**Tarefa 1:** Resuma em duas frases o texto sobre as fortunas do além-túmulo.
**Tarefa 2:** Transcreva, por favor, sem nenhuma alteração, a parte do texto sobre as fortunas do além-túmulo que vai de "O que poucos" a "filme de Hollywood.".
**Tarefa 3:** Escreva a continuação do texto sobre as fortunas do além-túmulo, começando logo após sua última frase.

**Trecho da página:**
#####

E AS FORTUNAS DO ALÉM-TÚMULO?
O que poucos conseguem cogitar é que também existe a ilusão das "fortunas do outro lado". É como se os "espíritas" adiassem seu materialismo para o pós-morte. Evocam o "espírito de renúncia", com sua pretensa humildade e falsa modéstia, e saem pregando a defesa do sofrimento alheio prometendo o "socorro de Deus na hora certa (sic)".
O problema é que, entre os "espíritas", existe uma ânsia muito grande do "acesso ao Céu", depois do retorno ao que eles entendem como "pátria espiritual". Com suas crendices místicas, acreditam que o retorno ao mundo espiritual será como no desembarque de um aeroporto, onde algumas pessoas queridas lhe aguardam para receber o desencarnado dentro de um cenário de um "chão de nuvens brancas" e um céu sempre azulado, como num paraíso de filme de Hollywood.
Em relação a uma figura como Divaldo Franco, já existe até a narrativa de seu retorno ao além-túmulo, toda pronta: uma grande cerimônia, com corais de anjos, autoridades de vários planetas, cerimônia de discursos e concessão de medalhas e prêmios, e além disso Jesus tendo que comparecer ao evento para chamar o "médium" para ir ao convívio definitivo com Deus. É bom demais para ser verdade que isso possa ser assim, ainda mais envolvendo um deturpador grave do Espiritismo.
Asneiras semelhantes a esta já foram narradas a respeito de Chico Xavier. Uma narrativa supôs que ele estava com sua mãe e alguns amigos antes falecidos, até que veio Jesus para chamar o "médium" para o "mundo dos puros" e Xavier foi "sugado" como um espectro por um aspirador de pó. Narrativa ridícula, até porque o anti-médium mineiro, em verdade, levou um grande choque ao saber que nada disso ocorreu e que, alertado por seus graves erros, já deve ter reencarnado para pagar pelo que fez.

#####

**Dados extraídos:**
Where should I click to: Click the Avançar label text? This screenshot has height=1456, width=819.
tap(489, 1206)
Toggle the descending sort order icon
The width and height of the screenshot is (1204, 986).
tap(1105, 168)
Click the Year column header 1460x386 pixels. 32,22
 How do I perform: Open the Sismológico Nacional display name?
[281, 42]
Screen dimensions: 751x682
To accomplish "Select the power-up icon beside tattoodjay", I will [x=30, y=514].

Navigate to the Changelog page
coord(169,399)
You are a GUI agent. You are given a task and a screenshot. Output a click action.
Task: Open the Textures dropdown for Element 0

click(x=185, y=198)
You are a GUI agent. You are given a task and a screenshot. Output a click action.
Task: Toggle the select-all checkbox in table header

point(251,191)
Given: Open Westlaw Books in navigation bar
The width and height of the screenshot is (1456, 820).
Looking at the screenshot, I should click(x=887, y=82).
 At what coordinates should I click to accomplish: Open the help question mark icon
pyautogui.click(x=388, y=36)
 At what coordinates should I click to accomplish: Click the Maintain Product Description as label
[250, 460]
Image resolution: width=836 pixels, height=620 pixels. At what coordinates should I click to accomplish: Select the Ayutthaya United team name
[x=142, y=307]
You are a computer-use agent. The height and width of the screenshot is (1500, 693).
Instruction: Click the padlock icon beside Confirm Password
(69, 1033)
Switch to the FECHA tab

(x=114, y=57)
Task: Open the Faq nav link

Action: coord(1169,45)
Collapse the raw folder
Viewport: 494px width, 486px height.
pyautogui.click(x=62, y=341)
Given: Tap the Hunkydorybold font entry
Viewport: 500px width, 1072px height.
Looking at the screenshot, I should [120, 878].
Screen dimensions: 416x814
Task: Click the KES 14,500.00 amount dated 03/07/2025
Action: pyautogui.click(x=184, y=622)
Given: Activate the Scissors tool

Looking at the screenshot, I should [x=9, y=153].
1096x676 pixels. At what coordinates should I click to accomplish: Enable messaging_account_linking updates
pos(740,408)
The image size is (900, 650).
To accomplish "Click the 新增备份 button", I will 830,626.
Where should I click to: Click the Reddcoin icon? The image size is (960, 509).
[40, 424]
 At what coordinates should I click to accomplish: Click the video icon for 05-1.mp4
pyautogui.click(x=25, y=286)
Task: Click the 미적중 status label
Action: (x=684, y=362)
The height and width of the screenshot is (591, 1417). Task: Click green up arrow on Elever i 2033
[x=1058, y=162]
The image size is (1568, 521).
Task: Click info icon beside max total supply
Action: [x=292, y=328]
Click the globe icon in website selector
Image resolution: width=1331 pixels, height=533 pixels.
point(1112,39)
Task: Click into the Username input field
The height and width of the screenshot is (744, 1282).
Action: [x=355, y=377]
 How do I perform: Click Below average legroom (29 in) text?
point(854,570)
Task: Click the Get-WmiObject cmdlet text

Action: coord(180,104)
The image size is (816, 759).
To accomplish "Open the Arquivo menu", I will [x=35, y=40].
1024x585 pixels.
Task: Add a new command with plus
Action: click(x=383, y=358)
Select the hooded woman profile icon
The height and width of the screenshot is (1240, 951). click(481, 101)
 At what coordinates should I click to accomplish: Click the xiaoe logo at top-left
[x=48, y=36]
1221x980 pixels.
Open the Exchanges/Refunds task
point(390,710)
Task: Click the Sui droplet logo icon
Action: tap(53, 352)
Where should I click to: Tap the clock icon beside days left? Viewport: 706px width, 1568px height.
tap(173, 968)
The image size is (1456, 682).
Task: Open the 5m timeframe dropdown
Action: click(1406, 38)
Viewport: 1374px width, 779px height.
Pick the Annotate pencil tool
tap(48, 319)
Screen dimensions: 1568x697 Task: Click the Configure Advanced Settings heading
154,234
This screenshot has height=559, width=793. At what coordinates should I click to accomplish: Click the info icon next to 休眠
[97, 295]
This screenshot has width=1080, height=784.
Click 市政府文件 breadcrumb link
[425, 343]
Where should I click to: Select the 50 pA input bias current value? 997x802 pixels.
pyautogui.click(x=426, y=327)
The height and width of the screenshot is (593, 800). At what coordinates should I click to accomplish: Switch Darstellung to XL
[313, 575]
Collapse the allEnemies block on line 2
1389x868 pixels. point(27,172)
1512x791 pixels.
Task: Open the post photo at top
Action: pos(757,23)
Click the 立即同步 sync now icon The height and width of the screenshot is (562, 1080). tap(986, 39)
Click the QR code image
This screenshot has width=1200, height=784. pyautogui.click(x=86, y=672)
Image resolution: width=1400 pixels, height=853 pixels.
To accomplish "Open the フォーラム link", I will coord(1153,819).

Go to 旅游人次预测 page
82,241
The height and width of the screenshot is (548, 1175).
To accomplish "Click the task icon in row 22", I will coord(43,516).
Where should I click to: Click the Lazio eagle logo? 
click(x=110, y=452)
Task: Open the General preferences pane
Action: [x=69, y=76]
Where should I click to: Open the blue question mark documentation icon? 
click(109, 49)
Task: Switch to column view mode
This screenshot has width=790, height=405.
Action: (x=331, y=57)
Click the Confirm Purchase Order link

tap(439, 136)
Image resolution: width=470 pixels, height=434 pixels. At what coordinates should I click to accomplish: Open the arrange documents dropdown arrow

#####

**Resposta final 1:** O texto critica os "espíritas" por adiarem seu materialismo para o pós-morte, imaginando o retorno ao mundo espiritual como uma recepção num paraíso de nuvens brancas e céu sempre azulado. Como exemplos, cita as narrativas grandiosas já criadas sobre a volta de Divaldo Franco e de Chico Xavier ao além-túmulo, que classifica como asneiras.

**Resposta final 2:**
O que poucos conseguem cogitar é que também existe a ilusão das "fortunas do outro lado". É como se os "espíritas" adiassem seu materialismo para o pós-morte. Evocam o "espírito de renúncia", com sua pretensa humildade e falsa modéstia, e saem pregando a defesa do sofrimento alheio prometendo o "socorro de Deus na hora certa (sic)".
O problema é que, entre os "espíritas", existe uma ânsia muito grande do "acesso ao Céu", depois do retorno ao que eles entendem como "pátria espiritual". Com suas crendices místicas, acreditam que o retorno ao mundo espiritual será como no desembarque de um aeroporto, onde algumas pessoas queridas lhe aguardam para receber o desencarnado dentro de um cenário de um "chão de nuvens brancas" e um céu sempre azulado, como num paraíso de filme de Hollywood.

**Resposta final 3:**
Isso é um jogo de linguagem e psicologia. E revela uma ilusão tão pior quanto os materialismos da Terra. Uma ilusão de que tesouros e títulos "verdadeiros" existam no "além-túmulo", o que representa uma transferência da ambição humana para "o outro lado". A roupagem de "humildade" e "pureza espiritual" não isenta os efeitos nocivos que se nota no materialismo terreno e isso traz até uma sensação ainda pior nos "espíritas" que encerram sua vida material.
Pois, quando eles retornam ao além-túmulo, eles são os que mais sentem choques, extremamente violentos e traumatizantes, diante da desilusão de que o "outro lado" não lhe oferece sequer os descontos de futuras reencarnações expiatórias.
O materialismo é transferido para o mundo espiritual, mas a realidade do além-túmulo lhes decepciona, de forma que os verdadeiros umbrais são apenas reflexos das desilusões dos "espíritas", considerados apenas "puros" ou "quase puros" em função das mesmas paixões materiais da Terra, muito mal disfarçadas por um espiritualismo de fachada.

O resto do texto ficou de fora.